* _What you need to do_
Every line of the following records that includes "computer" should be copied.

Exercise data below:

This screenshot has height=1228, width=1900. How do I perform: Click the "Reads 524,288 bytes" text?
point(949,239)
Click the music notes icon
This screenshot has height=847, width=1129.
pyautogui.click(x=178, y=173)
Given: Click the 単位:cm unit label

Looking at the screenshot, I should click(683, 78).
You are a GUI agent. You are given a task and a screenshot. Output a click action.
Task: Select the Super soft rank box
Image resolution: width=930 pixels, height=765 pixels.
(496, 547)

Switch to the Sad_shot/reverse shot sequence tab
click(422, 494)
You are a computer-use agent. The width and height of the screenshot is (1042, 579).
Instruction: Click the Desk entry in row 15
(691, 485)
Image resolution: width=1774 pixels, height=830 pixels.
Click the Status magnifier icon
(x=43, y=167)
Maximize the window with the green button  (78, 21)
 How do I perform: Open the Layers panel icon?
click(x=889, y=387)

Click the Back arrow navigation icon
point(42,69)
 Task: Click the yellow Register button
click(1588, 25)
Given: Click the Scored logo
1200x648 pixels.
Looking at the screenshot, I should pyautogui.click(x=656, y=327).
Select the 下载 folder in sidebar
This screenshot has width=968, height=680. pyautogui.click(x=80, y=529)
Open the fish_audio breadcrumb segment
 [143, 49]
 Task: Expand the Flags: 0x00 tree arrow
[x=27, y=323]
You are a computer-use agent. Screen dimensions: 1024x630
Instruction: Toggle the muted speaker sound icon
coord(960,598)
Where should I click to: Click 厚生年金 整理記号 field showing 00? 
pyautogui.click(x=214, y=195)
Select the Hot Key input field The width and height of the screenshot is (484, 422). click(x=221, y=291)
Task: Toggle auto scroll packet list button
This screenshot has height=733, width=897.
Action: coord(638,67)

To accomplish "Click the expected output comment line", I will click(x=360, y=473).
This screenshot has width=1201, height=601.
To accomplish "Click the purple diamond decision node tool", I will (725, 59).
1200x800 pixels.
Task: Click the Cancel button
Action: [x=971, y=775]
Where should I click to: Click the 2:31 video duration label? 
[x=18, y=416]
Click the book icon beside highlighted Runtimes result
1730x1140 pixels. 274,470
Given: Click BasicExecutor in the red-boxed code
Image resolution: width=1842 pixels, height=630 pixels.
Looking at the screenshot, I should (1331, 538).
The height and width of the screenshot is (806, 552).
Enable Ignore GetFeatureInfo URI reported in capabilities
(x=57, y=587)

End of Exercise data.

* _Answer box_
You are a computer-use agent. The width and height of the screenshot is (1042, 579).
You are a computer-use agent. Screen dimensions: 1024x630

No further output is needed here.